1024 by 2012!

This will be a short blog post, but I just wanted to point out this article from El Reg on the future roadmap of the Sparc CPU. Especially check out the graphic associated with that article.

Here we have Sun/Oracle’s roadmap for the Sparc processor- and we see that by 2012, Cascade Falls will have 8 sockets, each socket having 16 cores, each core running 8 threads in parallel. Kittens, cats, sacks, wives, that’s 1024 threads going to St. Ives. Of course, this is less impressive when you consider that the Niagra Falls line already has 256 threads, and the changes are just 2x the number of cores per chip (or one generation of Moore’s law, if you care to look at it that way), and 2x the number of sockets supported.

And it’s not just Sun that’s in this market- Intel is there as well, with the Larrabee Processor. They’re using the P54C as the basis for the CPU, which is superscalar (pipelined) but doesn’t do out of order execution (sound familiar yet?). Each chip will house 32 of these P54C cores, and each core will have 4 threads executing on it. That’s the same number of threads per chip (128) as Sun’s Cascade Falls chip. Put 8 of them in a server, and you’ve got yourself 1024 threads again.

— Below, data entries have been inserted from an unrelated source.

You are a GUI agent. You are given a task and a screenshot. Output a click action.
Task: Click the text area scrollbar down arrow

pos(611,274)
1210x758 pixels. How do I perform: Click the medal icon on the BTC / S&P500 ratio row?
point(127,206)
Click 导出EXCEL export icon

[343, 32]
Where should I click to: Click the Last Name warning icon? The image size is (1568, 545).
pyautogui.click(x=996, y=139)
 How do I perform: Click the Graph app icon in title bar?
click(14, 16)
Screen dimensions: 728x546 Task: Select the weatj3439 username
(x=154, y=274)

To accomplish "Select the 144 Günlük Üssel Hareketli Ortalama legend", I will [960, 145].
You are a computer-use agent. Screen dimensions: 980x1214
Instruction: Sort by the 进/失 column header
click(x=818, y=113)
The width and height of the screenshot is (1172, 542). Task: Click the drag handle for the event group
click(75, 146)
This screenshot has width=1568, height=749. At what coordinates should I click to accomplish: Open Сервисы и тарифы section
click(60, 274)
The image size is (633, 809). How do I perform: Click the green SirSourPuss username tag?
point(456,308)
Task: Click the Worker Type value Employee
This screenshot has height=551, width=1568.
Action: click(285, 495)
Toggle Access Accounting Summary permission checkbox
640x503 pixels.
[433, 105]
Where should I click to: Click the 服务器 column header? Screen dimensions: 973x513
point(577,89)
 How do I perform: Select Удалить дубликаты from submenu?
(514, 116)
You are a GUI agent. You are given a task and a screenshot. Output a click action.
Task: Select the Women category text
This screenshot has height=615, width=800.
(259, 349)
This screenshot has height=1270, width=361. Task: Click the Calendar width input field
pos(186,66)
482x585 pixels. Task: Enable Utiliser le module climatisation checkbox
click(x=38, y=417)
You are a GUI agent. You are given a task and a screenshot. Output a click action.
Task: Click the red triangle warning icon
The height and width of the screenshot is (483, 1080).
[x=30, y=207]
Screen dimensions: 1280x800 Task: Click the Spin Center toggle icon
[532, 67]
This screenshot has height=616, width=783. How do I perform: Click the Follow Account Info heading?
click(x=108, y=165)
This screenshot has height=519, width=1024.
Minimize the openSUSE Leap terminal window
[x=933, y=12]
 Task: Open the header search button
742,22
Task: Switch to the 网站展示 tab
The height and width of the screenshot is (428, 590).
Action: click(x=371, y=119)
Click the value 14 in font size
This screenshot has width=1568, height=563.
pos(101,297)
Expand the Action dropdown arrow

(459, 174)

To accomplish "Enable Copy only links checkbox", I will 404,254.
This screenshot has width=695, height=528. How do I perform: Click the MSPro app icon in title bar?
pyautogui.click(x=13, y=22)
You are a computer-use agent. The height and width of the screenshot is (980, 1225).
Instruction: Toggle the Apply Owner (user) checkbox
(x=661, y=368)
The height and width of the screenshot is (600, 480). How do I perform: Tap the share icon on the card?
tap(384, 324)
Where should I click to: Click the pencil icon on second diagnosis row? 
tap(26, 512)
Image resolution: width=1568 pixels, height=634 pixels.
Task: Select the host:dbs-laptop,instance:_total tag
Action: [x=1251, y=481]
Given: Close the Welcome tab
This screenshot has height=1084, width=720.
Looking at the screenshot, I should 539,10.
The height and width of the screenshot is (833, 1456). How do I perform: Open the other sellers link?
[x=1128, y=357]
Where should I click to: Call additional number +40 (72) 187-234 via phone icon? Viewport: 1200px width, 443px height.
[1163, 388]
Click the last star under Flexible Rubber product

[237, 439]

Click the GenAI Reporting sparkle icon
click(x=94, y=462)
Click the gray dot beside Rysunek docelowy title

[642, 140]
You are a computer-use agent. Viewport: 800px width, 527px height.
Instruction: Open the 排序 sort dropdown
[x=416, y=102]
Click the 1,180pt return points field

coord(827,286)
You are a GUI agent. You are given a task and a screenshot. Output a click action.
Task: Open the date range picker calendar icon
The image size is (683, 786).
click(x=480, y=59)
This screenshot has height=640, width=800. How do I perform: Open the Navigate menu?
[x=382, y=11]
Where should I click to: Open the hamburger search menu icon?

Massive parallelism is coming.

But what I find really interesting is the internal design of these chips, which comes up in this video. Basically, the chips are non-superscalar, in-order chips. Pipelined, yes, but that’s about it. These are Pentiums, not P-Pros, let alone Core-2 Duos. The assumption is that each thread will be blocking regularly on memory accesses. But rather than trying to work around the blocking by all sorts of tricks like out of order execution, is to just have more threads. If one thread blocks, move on to another thread.

This is important, as it overcomes the next wall we’re likely to hit: memory latency. So, just out curiosity, I dug out my Hennessy & Patterson (2nd ed, I need to update), and looked up typical cache miss rates (on page 384 in my book, I’m using the Data cache rates for those playing along at home).

Assume a 8K L1 cache (64K divided up among 8 threads), and a 128K L2 cache (1M likewise divided amongst 8 threads). That means that 89.8% of loads hit L1, and another 7.3% hits L2, and 2.9% go out to memory. And assume 25% of instructions issue a read (which is about average), and L1 cache takes 2 clocks, L2 takes 20, and Memory takes 100 clock cycles (these are fairly average for modern cpus, I think). So every 100 instructions issues 25 loads, of which 22.45 hit L1 cache, 1.83 hit L2 cache, and 0.72 hit memory. Assuming that excepting the loads and stores, every other instruction takes 1 clock cycle to execute, the total time to execute that 100 instructions is 70 (non-load instructions) + 22.45*2 (L1) + 183*20 (L2) + 0.72*100 = 228.46. The CPU is spending a little over half of it’s time blocked waiting for memory.

Upping the memory latency of main memory from 100 clocks to, say, 500 clocks ups the time to execute those 100 instructions to 516.46 clock cycles. If you have 8 threads executing, on average you can execute 1.55 instructions per clock, from some thread or another.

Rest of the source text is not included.